Stanton Thundler has been looking forward to the haunted hay maze ever since his coworker’s boyfriend promised everyone tickets. When he gets there, the place doesn’t disappoint. He laughs, screams, and hollers with the rest of his buddies…until he lingers over a display too long, takes a wrong turn, and ends up separated from his friends. Stanton doesn’t mean to bump into the slender hottie and knock him into a puddle of mud.
Francois Toulouse is irritated when he’s ordered to go to a coven near Amarillo and inspect their beef. The only thing he knows about cows is how to cook them so they taste amazing.

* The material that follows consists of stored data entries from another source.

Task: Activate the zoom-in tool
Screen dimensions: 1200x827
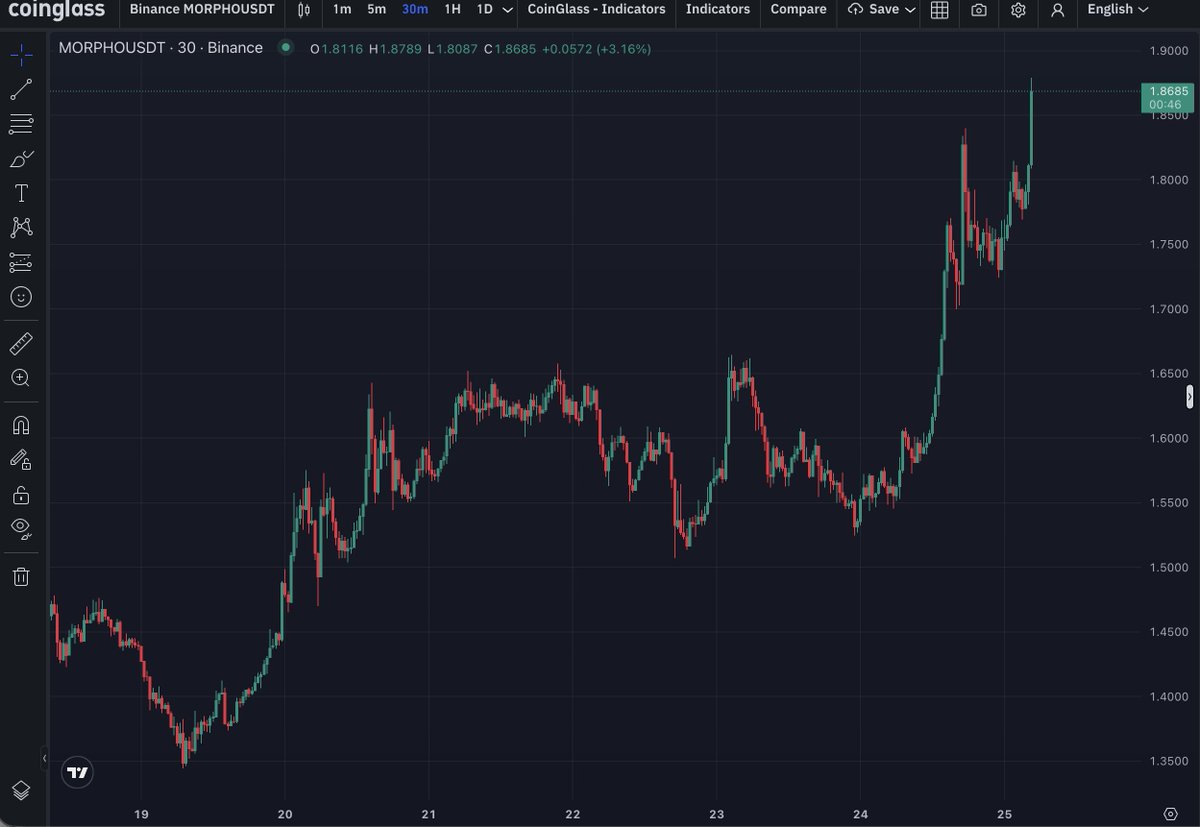Action: click(21, 378)
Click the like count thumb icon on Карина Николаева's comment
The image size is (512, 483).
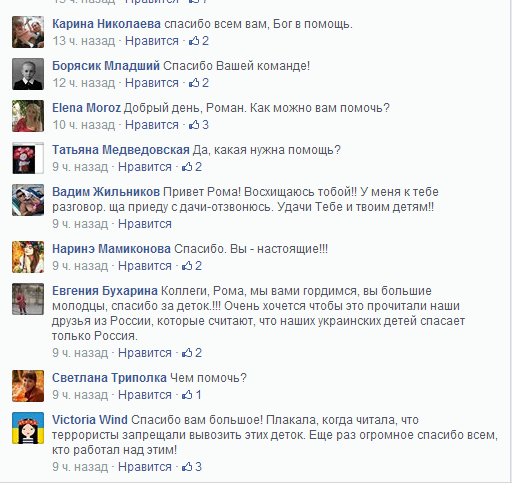(x=194, y=41)
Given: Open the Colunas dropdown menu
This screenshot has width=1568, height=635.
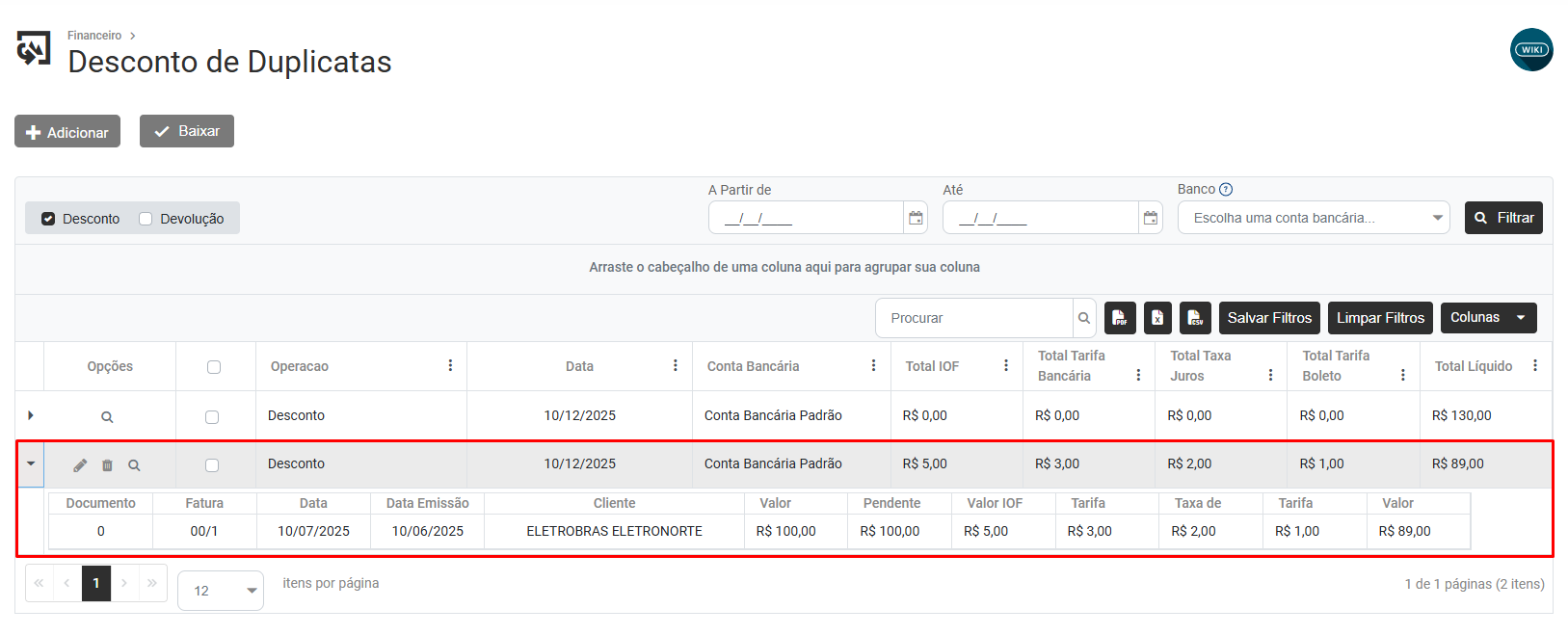Looking at the screenshot, I should 1487,318.
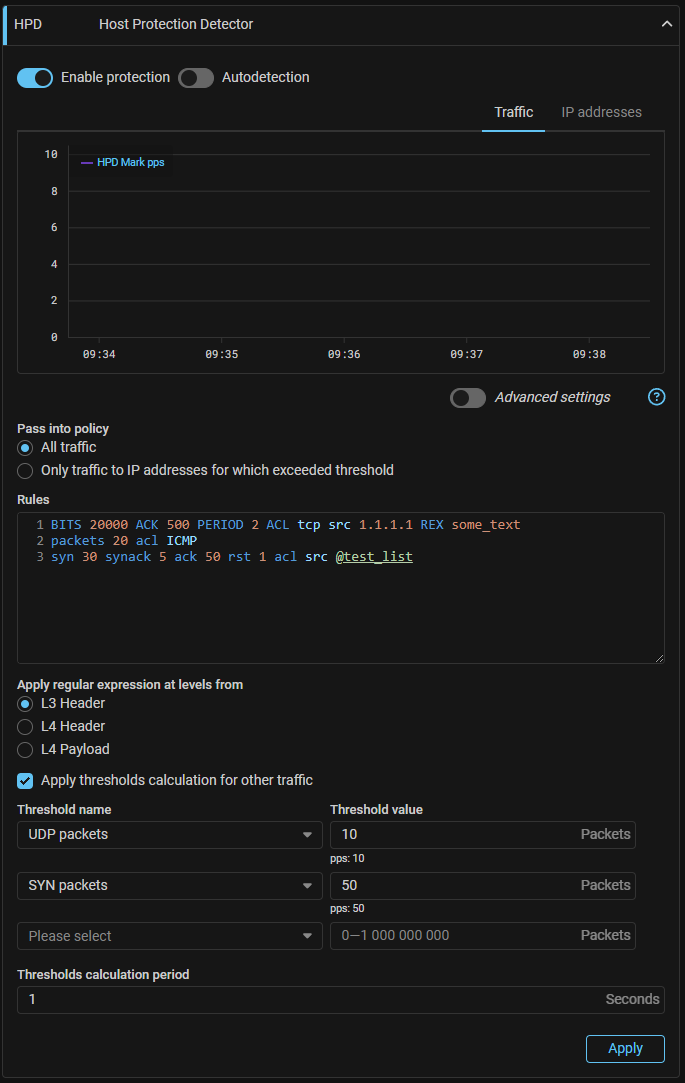The height and width of the screenshot is (1083, 685).
Task: Turn on Autodetection toggle
Action: 196,78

Then he learns a seer has foreseen that he’ll meet his beloved there. The human Fate chooses for him is not what he expects. Stanton is big, brawny, dirty, and a polar opposite to Francois’s fastidious tidiness and sophistication. Still, Stanton was his beloved…
To Stanton’s surprise, Francois asks him out. While he’s flattered, he declines. What would be the point when even Stanton can see they have nothing in common?
Doing his best not to bounce in his seat, Stanton Thundler picked at the fraying knee of his jeans to release the excess energy instead. He stared out the window where he sat in the passenger seat of his best friend’s pick-up truck. Anticipation thrummed through him.
Stanton turned his attention to Jerome, his brows shooting up. “Yeah, I thought—” Then he spotted the twinkle in his bestest buddy’s dark eyes as well as the huge grin on his face and realized he was teasing him. Scoffing, Stanton rolled his eyes as he reached over and bumped his fist into Jerome’s upper arm. “Dork.”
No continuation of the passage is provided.